Vendredi soir, quai de Valmy. Les pompiers de la Brigade des sapeurs-pompiers de Paris ont remonté le corps d’un homme du canal Saint-Martin. Majeur, noyé, impossible à ranimer. La préfecture de police l’a confirmé : il est décédé sur place. Un drame qui vient noircir une semaine déjà marquée par la canicule et par l’ouverture inédite du canal à la baignade.
Emmanuel Grégoire, maire de Paris, l’a dit sans détour : l’homme se trouvait « en dehors de l’espace surveillé et des horaires d’ouverture de la baignade ». C’est lui qui, la semaine dernière, avait ouvert une portion de 100 mètres du canal à la baignade, encadrée, surveillée, pour offrir un peu de répit à une ville écrasée sous la chaleur. Mais cette fois, ni surveillant ni horaire respecté. « Ce soir est d’une infinie tristesse », a écrit le maire, présentant ses condoléances aux proches de la victime et remerciant les secours mobilisés.
L’identité de l’homme n’a pas été dévoilée. Son âge non plus. Le parquet de Paris a indiqué que les investigations sont en cours, « notamment aux fins d’établir l’identité certaine du défunt », rapporte Le Parisien. Alexandra Cordebard, maire du Xe arrondissement, a appelé chacun à respecter « plus que jamais » les règles de baignade, adressant ses pensées aux proches.
La zone de baignade surveillée, instaurée mi-juin au niveau du canal Saint-Martin, devait rester ouverte aussi longtemps que durerait le « pic caniculaire », avait annoncé Emmanuel Grégoire[1]. Depuis, la canicule a desserré son étau, mais la chaleur reste présente. Et les noyades, elles, se multiplient : plus de 50 ont été recensées à travers toute la France depuis le début de cet épisode exceptionnel, selon les chiffres communiqués.
Plus de 400 décès en 2025, une cinquantaine déjà en juin 2026
L’été 2025 avait déjà tiré la sonnette d’alarme. Plus de 400 personnes sont mortes par noyade durant la saison estivale, un bilan qui avait frappé les esprits. Cette année, en l’espace de quelques jours seulement, les services de secours ont déjà enregistré une cinquantaine de noyades mortelles, toutes liées à la vague de chaleur qui frappe le pays depuis la mi-juin.

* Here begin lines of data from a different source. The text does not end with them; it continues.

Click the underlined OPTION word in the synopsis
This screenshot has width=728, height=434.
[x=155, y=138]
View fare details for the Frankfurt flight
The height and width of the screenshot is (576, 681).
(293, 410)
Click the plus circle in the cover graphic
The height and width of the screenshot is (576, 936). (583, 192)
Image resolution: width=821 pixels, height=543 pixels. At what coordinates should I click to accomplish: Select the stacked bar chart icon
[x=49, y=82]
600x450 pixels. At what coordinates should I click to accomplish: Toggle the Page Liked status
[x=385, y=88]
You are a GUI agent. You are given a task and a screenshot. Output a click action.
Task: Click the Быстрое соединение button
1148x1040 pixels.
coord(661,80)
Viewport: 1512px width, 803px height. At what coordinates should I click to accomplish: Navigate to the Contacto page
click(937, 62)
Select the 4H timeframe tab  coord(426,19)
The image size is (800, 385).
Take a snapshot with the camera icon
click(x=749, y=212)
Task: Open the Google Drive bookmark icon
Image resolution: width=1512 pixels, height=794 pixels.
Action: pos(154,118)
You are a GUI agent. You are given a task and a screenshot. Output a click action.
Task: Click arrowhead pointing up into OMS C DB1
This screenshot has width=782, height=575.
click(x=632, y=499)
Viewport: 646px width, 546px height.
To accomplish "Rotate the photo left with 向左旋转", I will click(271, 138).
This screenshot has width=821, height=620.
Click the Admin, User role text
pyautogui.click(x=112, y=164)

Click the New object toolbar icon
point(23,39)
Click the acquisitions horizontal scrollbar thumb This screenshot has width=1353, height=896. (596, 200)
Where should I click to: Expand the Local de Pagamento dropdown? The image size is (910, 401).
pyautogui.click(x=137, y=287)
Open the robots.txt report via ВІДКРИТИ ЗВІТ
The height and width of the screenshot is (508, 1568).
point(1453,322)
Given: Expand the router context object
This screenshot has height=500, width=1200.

Ce drame du canal Saint-Martin n’est pas isolé. Quelques jours plus tard, début juillet, un autre corps sans vie a été repêché dans le même canal. Les indices laissaient penser que la victime avait passé plusieurs jours dans l’eau avant d’être découverte. La baignade reste autorisée le dimanche dans une portion du canal, mais les autorités rappellent l’interdiction stricte de sauter des passerelles : une cinquantaine de jeunes se sont blessés en tentant le coup, selon Emmanuel Grégoire[2].
À l’échelle nationale, la situation inquiète. France 24 a rapporté, le 27 juin, qu’un quatrième enfant avait perdu la vie durant cette canicule, et que le bilan continuait de s’alourdir[3]. Les hôpitaux admettent un nombre croissant de patients, les urgences sont sous pression. Pour le professeur émérite Jean-Pascal van Ypersele, de l’Université catholique de Louvain-la-Neuve, tant que les émissions mondiales de COâ‚‚ ne seront pas réduites de manière significative, ces épisodes ne feront qu’empirer.
Une ville qui cherche des solutions face à la chaleur
Paris, comme beaucoup de villes françaises, cherche des parades. L’ouverture du canal Saint-Martin à la baignade était une première, une réponse concrète à une demande des habitants. Mais elle s’accompagne de risques : absence de surveillance permanente, tentations de baignade sauvage, imprudences. La mairie a multiplié les appels à la prudence, installé des zones balisées, prévu des créneaux horaires. Rien n’a suffi à empêcher ce drame du vendredi soir.
Le quai de Valmy, habituellement prisé pour ses terrasses et ses promenades, est devenu le théâtre de deux noyades en quelques semaines. Les Parisiens, eux, continuent de chercher la fraîcheur où ils peuvent : fontaines, parcs, canaux. Mais la leçon est là , brutale : l’eau soulage, mais elle tue aussi, surtout quand on ne respecte pas les règles.